Most of the time. There was one time it didn’t, and it was an experience Atencio chose to share during her address to the graduating class of the Quinney College of Natural Resources. It was during her first semester at USU when she enrolled in a notoriously difficult lab course. She was struggling with the material and had serious doubts that she could bounce back to maintain her perfect grade point average, a streak she’d held since seventh grade. And then she failed. It was the first time, she said, that she had failed on that scale. She was fiercely disappointed, and worried about the integrity of her GPA.
And then suddenly, she wasn’t worried about her grade anymore. She was worried instead about the information she hadn’t learned, the hole in knowledge that the grade reflected. She couldn’t change her grade, she said, but she could still become that pro she envisioned, grade or no. She enlisted help from dedicated teaching assistants and a professor who spent time catching her up so that she could build on that hard-earned knowledge in future labs and courses. It was a major turning point for her academic life, she said. Grades became secondary to actual learning.
Being a student in QCNR let her “be seen,” said Atencio. Classes tend to be small, instructors know your name, and there are plenty of opportunities for one-on-one time to ask questions and get encouragement.

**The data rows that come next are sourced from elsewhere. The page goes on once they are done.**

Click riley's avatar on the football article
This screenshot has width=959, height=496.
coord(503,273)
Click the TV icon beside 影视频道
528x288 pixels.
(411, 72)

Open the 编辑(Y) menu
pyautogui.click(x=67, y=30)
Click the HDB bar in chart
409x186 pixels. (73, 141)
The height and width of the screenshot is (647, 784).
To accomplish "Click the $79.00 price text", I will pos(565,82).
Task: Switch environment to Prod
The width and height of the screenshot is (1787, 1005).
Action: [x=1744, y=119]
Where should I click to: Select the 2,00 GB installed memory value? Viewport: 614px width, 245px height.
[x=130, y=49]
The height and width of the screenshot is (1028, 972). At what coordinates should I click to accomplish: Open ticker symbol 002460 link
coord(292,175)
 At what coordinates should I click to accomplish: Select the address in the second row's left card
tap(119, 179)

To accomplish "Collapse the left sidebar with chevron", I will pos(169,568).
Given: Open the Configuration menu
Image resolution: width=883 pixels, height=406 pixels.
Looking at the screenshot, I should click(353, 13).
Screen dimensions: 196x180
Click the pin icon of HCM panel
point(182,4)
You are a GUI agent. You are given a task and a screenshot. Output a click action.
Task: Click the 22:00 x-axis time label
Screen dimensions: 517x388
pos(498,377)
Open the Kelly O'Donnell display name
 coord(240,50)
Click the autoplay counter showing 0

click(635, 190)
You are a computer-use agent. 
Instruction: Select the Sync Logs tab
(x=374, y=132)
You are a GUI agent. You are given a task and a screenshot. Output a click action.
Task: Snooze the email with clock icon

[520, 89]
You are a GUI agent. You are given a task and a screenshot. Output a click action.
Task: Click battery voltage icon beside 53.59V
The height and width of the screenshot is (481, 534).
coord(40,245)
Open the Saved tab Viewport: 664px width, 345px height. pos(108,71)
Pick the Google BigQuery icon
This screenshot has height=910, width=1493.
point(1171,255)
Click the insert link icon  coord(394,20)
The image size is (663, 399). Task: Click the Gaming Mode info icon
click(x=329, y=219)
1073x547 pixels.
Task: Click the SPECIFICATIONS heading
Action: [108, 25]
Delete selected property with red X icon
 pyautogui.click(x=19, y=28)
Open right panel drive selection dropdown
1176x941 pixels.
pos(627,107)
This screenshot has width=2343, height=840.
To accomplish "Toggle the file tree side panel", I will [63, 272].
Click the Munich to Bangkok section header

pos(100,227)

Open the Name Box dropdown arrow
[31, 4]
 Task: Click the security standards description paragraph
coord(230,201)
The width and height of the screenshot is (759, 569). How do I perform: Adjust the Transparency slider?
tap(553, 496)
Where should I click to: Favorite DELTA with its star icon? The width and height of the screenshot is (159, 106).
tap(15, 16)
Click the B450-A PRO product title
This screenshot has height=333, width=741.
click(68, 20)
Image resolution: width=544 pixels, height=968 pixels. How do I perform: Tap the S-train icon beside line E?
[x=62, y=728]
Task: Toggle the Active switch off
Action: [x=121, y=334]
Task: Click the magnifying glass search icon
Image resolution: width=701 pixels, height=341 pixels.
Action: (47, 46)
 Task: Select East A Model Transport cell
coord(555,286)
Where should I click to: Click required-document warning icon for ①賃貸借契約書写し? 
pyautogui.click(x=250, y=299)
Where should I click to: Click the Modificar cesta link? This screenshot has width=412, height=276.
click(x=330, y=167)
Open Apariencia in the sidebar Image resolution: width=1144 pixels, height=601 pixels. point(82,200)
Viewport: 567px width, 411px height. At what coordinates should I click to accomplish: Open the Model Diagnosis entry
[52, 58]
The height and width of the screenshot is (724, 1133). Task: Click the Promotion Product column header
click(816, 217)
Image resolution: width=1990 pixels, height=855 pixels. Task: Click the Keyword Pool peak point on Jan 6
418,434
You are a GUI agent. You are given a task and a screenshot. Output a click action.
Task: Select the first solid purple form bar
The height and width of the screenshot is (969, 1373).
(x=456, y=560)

This spring, Atencio is the QCNR valedictorian for her graduating class. After six intense semesters at USU, she graduated with honors and is already gainfully employed as a GIS technician with the city of Saratoga Springs, Utah. She intends to set herself on a career track that will combine smart urban planning with technology-assisted responses to natural disasters like earthquakes, blizzards and floods.
“GIS technology, when used in smart ways, can really transform how communities respond to these kinds of traumatic events,” she said. “If we teach more people how to access this rich set of tools, everyone can be better prepared when they need to respond under pressure.”